Former defense secretary Robert M. Gates proposed raising Tricare Prime enrollment fees for single retirees from $230 a year to $260 a year and fees for retiree families from $460 a year to $520 a year. Coburn wants the fees to be much higher and more in line with private-sector health plans.
Part of his concern is fairness, first for uninjured veterans who, for example, served in Iraq and/or Afghanistan but “leave the military without serving 20 years [and] are not entitled to any of these health-care benefits.” They represent some 70 percent of those serving, according to Pentagon officials.
Another comparison he makes is to other federal government workers whose plans are not as cheap. A medical doctor, Coburn told reporters last Monday: “Nobody in the country, as a single person working 20 years for the government, should be able to get health care for $250 a year. Nobody was ever promised that, and nobody should be able to do that.”
Instead, he wants to increase the enrollment fee for single retirees to “approximately $2,000 per year and $3,500 for a family.” At the same time he would limit out-of-pocket expenses at $7,500 for those retirees with families. He thinks these changes could save $11.5 billion a year.

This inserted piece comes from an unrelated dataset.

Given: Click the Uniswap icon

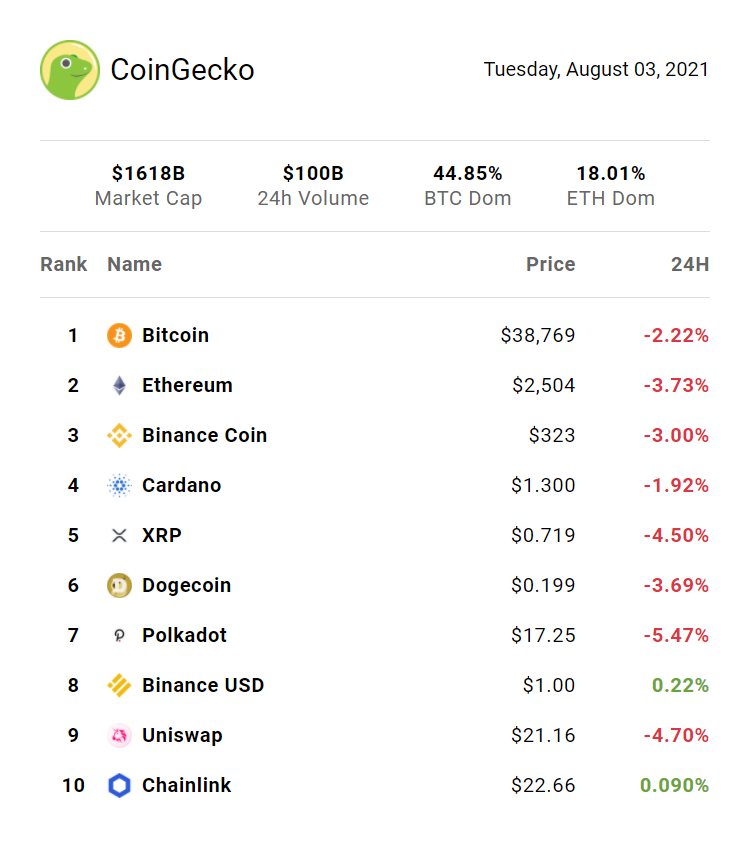Looking at the screenshot, I should tap(119, 735).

His Tricare for life would require retirees to pay up to $550 for half the initial cost not covered by Medicare and then up to $3,025, after which all costs would be paid by Tricare. This change could save $4.3 billion a year.

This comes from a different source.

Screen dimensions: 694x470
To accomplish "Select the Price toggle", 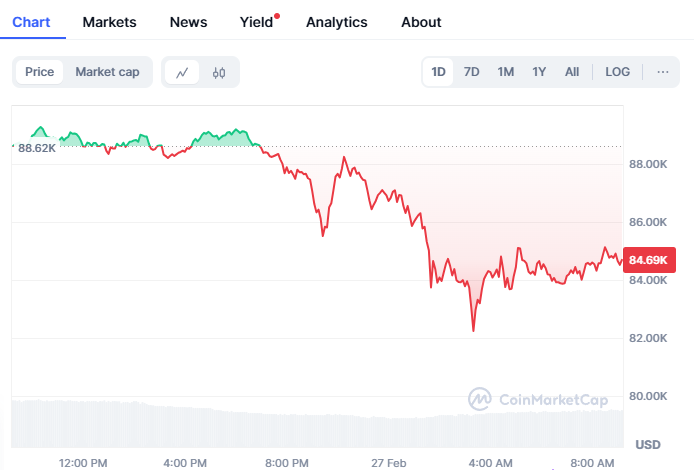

Coburn wants to reduce the $8 billion annual government share of the cost of drugs that Tricare beneficiaries purchase from their local private retail pharmacies rather than buying them at lower cost by mail order or at military base facilities. Where the price is now $3 for a 30-day supply of a generic drug and $9 for a brand-name from private pharmacies, Coburn would raise that to$15 for generic and $25 for brand names and save some $2.6 billion a year.
Coburn told reporters he has no doubt about the reaction to his Tricare ideas.
“There’s no question,” he said, “. . . retired military, they won’t like what I’ve done. But the fact is is nobody’s going to like what we’ve done, because everybody gets a pinch — everybody. ”
Beyond health care, Coburn has several other proposals that will rattle the Pentagon. He wants to eliminate most of the $1.3 billion-a-year subsidy that supports the Defense Commissary system of 252 grocery stores on military bases worldwide. Prices at commissaries are much lower than at civilian supermarkets; they are listed at cost plus a 5 percent surcharge. That money goes to offset costs of new commissaries or to repair and maintain old ones. It does not pay for salaries and benefits of the roughly 18,000 people who work at the commissaries.
Coburn supports a Congressional Budget Office proposal that would reduce the taxpayer subsidy over five years and see a gradual raise in prices so commissaries could become self-sufficient. The increase in cost, according to the CBO, would amount to $400 per service family per year and save the government about $900 million annually.
He also wants to close down the Congressionally Directed Medical Research Program, which for more than 20 years has added around $200 million a year primarily for breast, lung and prostate cancer projects that have to be managed primarily by contractors. Coburn’s option is to “transfer funding for cancer research that affects the general population back to [the National Institutes of Health] and reduce the administrative costs of administering this research for savings.”